Will making families poorer really boost the blues?

Will making families poorer really boost the blues?

Was Osborne’s aim to stop Labour doing this again?

For me the above Labour PEB was by far the best piece of campaigning by any party at the election. It was designed to sow doubts about what a Tory government would do by focussing on key issues that affect middle income voters. The child credit was its first main point.

If there was a single reason why Labour recovered so well in the closing days campaign it was because they got this message over.

In an absolutely must-read feature in this week’s Spectator James Forsyth looks at the role of Osborne and how cutting benefits like this was the first stage of his strategy to secure an overall majority at the next election.
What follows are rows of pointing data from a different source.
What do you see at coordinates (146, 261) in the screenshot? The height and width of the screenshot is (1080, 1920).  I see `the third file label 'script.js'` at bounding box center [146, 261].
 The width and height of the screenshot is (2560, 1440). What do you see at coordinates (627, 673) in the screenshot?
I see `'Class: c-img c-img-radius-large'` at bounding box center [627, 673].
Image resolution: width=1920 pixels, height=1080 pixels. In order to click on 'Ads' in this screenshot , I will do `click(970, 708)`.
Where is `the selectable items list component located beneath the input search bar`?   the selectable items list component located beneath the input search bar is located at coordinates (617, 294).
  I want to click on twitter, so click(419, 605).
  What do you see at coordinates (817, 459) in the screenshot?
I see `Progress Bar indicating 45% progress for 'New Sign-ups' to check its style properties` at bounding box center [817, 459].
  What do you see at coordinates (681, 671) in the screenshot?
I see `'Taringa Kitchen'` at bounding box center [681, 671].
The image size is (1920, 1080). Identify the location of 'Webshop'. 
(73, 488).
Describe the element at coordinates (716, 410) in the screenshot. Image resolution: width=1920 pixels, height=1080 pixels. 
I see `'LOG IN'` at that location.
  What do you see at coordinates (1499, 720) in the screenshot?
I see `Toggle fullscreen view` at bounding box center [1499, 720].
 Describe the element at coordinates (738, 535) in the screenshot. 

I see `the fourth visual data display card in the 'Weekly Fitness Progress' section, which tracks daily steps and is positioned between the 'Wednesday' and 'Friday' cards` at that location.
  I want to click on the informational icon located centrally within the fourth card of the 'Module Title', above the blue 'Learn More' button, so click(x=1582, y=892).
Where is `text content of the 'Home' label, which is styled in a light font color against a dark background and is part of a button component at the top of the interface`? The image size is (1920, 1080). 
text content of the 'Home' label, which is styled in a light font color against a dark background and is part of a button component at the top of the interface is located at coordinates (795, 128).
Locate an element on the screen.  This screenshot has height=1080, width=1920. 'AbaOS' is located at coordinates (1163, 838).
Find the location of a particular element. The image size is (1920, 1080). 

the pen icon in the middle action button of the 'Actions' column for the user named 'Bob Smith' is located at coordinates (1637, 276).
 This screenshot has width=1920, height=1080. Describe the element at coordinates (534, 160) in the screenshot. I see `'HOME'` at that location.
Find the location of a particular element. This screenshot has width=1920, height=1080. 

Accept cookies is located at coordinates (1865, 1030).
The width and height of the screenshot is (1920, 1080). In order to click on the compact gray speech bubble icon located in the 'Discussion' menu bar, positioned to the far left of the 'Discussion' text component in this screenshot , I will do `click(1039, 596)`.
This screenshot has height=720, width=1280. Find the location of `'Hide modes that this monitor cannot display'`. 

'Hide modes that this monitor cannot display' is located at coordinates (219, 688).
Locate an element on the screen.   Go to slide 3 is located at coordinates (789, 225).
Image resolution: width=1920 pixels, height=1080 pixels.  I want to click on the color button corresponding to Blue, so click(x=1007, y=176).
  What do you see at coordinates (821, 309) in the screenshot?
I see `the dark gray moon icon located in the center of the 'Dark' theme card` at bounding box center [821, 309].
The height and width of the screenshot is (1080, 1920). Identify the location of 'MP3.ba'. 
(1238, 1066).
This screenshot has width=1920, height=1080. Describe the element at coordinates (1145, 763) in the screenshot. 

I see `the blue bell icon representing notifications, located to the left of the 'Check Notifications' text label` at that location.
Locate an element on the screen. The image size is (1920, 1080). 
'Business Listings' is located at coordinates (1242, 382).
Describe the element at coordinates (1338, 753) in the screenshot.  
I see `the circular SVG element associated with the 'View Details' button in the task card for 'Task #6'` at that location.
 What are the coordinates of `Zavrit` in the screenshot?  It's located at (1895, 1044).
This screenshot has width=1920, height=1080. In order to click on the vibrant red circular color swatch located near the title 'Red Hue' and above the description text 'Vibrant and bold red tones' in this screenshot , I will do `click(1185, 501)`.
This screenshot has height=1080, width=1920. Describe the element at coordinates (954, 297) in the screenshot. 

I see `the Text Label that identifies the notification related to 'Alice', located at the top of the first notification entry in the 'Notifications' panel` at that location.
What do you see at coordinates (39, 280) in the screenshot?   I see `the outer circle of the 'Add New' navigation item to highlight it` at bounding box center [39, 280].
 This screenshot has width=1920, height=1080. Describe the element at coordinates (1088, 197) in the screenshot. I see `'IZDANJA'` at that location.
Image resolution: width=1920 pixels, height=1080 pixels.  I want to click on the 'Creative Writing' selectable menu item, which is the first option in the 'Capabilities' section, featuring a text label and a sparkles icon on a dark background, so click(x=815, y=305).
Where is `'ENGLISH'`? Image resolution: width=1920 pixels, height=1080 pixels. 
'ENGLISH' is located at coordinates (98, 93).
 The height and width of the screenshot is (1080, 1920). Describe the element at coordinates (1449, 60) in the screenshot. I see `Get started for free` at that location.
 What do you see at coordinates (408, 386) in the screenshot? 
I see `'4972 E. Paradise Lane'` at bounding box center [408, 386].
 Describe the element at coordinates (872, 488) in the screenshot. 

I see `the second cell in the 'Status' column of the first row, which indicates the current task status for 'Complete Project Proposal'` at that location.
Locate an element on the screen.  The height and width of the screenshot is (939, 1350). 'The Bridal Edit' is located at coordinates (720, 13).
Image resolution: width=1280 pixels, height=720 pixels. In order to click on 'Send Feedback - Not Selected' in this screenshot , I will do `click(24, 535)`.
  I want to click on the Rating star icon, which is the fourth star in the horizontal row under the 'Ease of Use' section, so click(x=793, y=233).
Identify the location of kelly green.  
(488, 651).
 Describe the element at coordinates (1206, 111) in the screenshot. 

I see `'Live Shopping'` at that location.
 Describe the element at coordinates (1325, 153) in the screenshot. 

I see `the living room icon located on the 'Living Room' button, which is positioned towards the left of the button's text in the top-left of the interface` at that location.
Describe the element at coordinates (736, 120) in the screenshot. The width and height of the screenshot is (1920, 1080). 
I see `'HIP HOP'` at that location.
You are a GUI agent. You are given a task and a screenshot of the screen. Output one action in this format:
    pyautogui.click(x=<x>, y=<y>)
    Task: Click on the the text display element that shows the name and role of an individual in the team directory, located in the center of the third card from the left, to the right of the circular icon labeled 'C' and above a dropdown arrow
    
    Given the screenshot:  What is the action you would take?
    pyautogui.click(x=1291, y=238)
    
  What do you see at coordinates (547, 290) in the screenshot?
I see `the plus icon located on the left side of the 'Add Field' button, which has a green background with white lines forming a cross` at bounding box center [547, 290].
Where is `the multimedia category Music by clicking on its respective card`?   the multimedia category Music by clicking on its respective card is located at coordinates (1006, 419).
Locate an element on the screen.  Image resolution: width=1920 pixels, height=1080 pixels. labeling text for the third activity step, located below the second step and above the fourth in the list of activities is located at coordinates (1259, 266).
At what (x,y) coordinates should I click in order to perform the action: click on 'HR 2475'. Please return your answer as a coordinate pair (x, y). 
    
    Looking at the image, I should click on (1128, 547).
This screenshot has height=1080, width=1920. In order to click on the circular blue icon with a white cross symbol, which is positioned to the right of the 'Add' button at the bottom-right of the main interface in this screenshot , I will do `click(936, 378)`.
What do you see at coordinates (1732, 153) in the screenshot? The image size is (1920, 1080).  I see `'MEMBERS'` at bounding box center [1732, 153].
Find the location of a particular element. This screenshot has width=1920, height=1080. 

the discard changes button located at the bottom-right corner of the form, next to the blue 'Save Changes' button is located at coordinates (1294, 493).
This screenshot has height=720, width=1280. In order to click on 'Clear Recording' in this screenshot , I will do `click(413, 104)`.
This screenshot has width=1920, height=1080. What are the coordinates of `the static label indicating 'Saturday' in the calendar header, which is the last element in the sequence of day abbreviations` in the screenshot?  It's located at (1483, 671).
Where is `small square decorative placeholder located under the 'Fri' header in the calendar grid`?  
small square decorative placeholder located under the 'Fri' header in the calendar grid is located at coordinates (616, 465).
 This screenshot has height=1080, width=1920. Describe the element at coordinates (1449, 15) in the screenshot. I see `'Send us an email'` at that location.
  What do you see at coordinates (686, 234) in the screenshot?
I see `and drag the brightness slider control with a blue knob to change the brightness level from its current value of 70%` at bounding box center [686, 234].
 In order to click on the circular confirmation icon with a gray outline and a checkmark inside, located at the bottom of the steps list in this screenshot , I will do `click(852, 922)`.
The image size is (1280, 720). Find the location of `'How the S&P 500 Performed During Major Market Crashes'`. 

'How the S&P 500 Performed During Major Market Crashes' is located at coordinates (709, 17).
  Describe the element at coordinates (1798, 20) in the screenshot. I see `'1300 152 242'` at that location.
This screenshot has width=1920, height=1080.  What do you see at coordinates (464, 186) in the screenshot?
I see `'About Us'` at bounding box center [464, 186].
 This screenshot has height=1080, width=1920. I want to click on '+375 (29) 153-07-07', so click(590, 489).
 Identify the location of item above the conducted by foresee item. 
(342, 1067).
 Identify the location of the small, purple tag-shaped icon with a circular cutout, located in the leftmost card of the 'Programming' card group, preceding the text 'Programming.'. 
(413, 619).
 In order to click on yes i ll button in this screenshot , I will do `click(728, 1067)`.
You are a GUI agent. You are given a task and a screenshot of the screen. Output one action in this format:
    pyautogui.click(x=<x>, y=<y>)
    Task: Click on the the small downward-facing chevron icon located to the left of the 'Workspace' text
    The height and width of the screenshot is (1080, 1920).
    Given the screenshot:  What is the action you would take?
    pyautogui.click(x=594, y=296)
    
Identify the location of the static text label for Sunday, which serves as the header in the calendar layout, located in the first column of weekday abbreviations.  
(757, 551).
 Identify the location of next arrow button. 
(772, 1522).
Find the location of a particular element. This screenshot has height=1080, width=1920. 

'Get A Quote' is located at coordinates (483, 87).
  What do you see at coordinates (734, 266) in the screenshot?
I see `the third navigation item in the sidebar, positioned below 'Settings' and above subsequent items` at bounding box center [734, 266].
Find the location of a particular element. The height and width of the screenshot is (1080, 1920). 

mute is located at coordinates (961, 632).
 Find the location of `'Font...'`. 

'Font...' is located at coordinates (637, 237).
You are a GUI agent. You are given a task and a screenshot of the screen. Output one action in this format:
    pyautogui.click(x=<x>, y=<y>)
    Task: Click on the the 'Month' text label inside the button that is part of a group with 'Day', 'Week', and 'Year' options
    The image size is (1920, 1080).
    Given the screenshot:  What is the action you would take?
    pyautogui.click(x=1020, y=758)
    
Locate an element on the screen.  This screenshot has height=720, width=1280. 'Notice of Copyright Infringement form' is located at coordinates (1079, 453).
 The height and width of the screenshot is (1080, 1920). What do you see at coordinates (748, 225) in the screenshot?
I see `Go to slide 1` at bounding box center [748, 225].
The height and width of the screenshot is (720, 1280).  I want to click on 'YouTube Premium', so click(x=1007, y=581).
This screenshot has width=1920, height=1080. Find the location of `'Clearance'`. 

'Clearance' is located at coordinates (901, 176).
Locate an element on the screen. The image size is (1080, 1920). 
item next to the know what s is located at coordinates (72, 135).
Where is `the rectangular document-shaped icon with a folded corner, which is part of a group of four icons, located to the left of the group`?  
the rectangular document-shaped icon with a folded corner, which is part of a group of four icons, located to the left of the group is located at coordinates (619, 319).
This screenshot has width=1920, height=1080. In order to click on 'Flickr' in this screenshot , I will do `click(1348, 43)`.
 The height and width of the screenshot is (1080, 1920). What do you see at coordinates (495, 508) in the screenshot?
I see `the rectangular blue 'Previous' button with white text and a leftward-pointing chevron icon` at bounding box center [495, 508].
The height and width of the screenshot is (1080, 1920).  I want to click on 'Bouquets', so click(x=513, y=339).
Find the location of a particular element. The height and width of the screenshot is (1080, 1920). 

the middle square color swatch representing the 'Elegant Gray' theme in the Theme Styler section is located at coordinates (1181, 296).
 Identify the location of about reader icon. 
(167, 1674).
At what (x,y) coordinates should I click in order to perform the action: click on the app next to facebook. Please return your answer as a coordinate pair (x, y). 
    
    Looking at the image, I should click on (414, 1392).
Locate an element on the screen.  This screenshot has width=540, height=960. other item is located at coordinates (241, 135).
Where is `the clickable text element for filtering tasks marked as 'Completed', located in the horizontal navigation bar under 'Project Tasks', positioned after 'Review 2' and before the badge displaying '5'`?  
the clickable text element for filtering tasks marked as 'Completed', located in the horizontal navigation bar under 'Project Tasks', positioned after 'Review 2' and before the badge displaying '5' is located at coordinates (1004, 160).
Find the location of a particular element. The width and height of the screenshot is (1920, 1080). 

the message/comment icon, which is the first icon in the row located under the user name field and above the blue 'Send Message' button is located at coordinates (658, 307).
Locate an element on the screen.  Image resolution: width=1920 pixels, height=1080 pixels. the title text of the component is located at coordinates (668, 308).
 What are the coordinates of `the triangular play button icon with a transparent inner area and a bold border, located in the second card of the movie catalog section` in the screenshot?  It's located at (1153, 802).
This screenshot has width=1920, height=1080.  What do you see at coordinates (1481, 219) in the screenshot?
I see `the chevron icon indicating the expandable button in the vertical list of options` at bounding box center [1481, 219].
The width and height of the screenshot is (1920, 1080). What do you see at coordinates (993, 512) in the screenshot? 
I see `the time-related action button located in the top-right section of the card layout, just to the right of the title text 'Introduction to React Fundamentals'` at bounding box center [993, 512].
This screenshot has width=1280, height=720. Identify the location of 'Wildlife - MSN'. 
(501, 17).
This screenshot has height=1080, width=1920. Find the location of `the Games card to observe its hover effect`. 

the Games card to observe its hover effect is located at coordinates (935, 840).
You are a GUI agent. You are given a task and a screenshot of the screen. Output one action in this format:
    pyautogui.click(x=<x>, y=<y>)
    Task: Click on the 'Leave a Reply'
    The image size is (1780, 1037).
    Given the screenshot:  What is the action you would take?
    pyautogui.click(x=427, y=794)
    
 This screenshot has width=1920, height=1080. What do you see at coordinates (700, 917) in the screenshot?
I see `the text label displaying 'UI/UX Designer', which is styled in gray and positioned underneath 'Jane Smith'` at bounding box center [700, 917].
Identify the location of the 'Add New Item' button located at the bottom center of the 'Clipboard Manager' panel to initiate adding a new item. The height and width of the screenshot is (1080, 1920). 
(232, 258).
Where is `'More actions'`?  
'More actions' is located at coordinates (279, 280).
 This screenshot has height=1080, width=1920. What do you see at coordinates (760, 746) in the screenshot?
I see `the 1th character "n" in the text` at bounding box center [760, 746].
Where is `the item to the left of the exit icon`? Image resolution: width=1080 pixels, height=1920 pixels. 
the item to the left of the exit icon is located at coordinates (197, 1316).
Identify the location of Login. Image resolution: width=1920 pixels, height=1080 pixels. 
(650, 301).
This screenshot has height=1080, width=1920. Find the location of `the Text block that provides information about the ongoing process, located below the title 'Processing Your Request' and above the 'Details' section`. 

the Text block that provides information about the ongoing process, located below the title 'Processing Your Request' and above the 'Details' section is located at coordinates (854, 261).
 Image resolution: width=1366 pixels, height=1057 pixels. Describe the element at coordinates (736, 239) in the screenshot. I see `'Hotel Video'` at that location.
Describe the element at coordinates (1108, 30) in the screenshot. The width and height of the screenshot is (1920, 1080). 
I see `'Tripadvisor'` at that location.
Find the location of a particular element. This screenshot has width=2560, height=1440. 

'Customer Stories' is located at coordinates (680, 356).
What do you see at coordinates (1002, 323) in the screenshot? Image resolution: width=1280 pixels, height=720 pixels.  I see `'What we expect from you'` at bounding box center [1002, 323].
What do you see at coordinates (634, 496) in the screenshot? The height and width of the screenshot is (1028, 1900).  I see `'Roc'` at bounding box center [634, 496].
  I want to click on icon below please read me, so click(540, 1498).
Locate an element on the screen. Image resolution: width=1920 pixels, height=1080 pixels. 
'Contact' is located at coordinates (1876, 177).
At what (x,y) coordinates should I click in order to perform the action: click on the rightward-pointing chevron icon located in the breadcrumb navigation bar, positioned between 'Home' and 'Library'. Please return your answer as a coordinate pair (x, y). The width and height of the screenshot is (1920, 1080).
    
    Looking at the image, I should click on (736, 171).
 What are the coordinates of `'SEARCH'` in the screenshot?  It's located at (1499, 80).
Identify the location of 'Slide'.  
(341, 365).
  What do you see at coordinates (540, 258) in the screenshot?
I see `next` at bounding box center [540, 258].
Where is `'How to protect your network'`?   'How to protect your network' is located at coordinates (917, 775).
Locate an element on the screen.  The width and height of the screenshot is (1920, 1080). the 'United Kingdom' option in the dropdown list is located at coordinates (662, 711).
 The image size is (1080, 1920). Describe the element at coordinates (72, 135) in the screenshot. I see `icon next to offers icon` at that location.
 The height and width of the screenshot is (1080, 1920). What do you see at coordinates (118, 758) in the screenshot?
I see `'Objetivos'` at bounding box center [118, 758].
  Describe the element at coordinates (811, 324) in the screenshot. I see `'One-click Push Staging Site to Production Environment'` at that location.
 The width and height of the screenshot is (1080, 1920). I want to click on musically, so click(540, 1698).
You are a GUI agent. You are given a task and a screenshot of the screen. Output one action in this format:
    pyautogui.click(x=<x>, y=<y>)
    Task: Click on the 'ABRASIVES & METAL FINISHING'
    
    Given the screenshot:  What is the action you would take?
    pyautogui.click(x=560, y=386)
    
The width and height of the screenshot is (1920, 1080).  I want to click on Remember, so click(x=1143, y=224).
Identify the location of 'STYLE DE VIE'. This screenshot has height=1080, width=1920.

He writes: “…During the election campaign, nearly every Tory candidate despaired at how so many families on £50,000 a year were voting Labour to protect their £545 child tax credit — despite the overall cost of a Labour government to them being far higher than that. Osborne’s Budget dealt with this directly. Within two years, no family earning £30,000 a year or more and with one child will receive tax credits. That class of wavering Labour voters, so irritatingly prevalent in marginal seats, will be no more.

Labour may well pledge to restore the tax credits. But they’d also have to explain how they’ll pay for it — and Osborne plans to make sure that they do. In the same way that Brown and Balls translated every proposed Tory tax cut into the number of nurses and teachers that would have to be laid off to fund it, the Tories will claim that every Labour move will lead to a rise in tax..”

Later on Forsyth writes: “..During the coalition negotiations, he told Tories who were jittery about governing with the Liberal Democrats that only from inside government could the Tories tilt the country in their direction. The argument was that the coalition was a necessary stepping stone on the way to a Tory majority. To him, that has always been the prize…”

It’s an interesting concept – take away a popular benefit that Labour threatened would happen in the hope that this takes away a key part of Labour’s armoury.

What’s intriguing is how being in government, if only in coalition, was to central to Osborne’s plan. No wonder they were ready to offer so much to the Lib Dems.